Durumun böyle olduğu bir ortamda, ülkenin içinde bulunduğu tüm olumsuz koşullar, 16 yıllık süreç içerisinde ortaya çıkan tablo göz önünde bulundurulmak suretiyle, neden buna rağmen AKP’nin birinci parti olarak seçimleri kazandığı sorgulanmak ve bunun nedenleri üzerinde durmak gerekir iken, ne yazık ki bunun yapılmadığı üzüntü ile izlenmektedir.
Oysa ki; yapılması gereken, konu üzerinde kafa yormak, çalışma yapmak, yıllardır yapılan uyarılara hiç olmazsa bu kez ciddi olarak kulak vermek ve buna göre bir yol haritası hazırlamak olmalıdır.
AKP’nin oy deposu halinde görülen seçmenlerin, karşısındakilere hala inanmadığı, onları kendinden biri olarak görmediği, söylemlerine güvenmediği ve bu nedenle de istemeyerekte olsa AKP’ye oylarını verdikleri bilinen bir gerçektir.
Artık, özellikle ana muhalefet partisi olan CHP’nin bu gerçeği görmesi, anlaması, kabul etmesi ve bu doğrultuda da gereken çalışmaları yapması zorunlu iken, birde bakıyoruz ki; partinin içini karıştırmak isteyenlerin sesleri yükselmeye başlamış, seçimden galip çıkma anlayışı yerine, koltuk hesapları yapma anlayışı ve arayışı ön plana çıkartılmış gibi görünüyor.

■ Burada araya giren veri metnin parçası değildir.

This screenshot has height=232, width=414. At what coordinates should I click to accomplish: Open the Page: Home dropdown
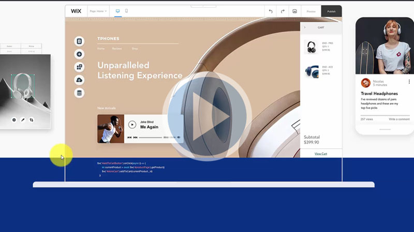coord(98,11)
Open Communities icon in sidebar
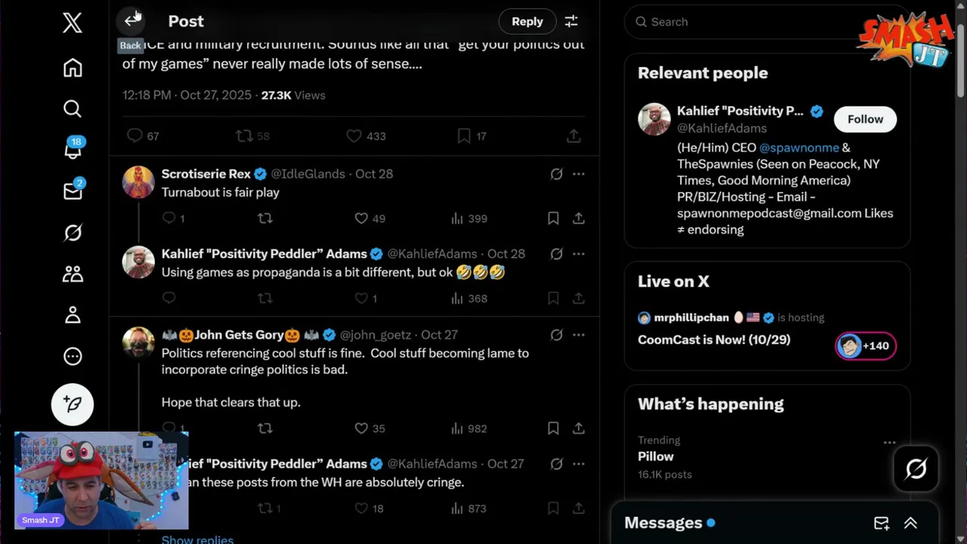Screen dimensions: 967x544 [x=73, y=274]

Herkesin aklını başına toplaması ve bir özeleştiri yapmak suretiyle ülkenin esenliğe çıkabilmesi, yaklaşan mahalli idareler seçimleri ile daha sonra yapılacak olan genel seçimlerde başarılı olabilmenin yollarını araması gerekir iken, iç çekişme ile zaman kaybetmenin, sadece kendileri, sadece partileri için değil, ülke ve ülkenin geleceği için de büyük zararlara neden olacağının bilincine varmaları gerekir.
Her şeyden önce tüm kişisel hırslar, beklentiler, ihtiraslar bir yana bırakılmalıdır.
Ana muhalefet partisinin içini karıştırmak, bu partiyi zayıf düşürmek için parti dışında hazırlanan senaryoların uygulamaya konulmasına ve başarıya ulaşmasına izin verilmemelidir.
Eğer böyle bir çekişmenin yaşanmasına, ana muhalefet partisinin zayıf düşürülmesine, parti dışında hazırlanan senaryoların parti içinde yaşama geçirilmesine göz yumulduğu, izin verildiği takdirde, buna neden olanların tarih önünde hesap vermeleri ve aklanmaları mümkün olamayacaktır.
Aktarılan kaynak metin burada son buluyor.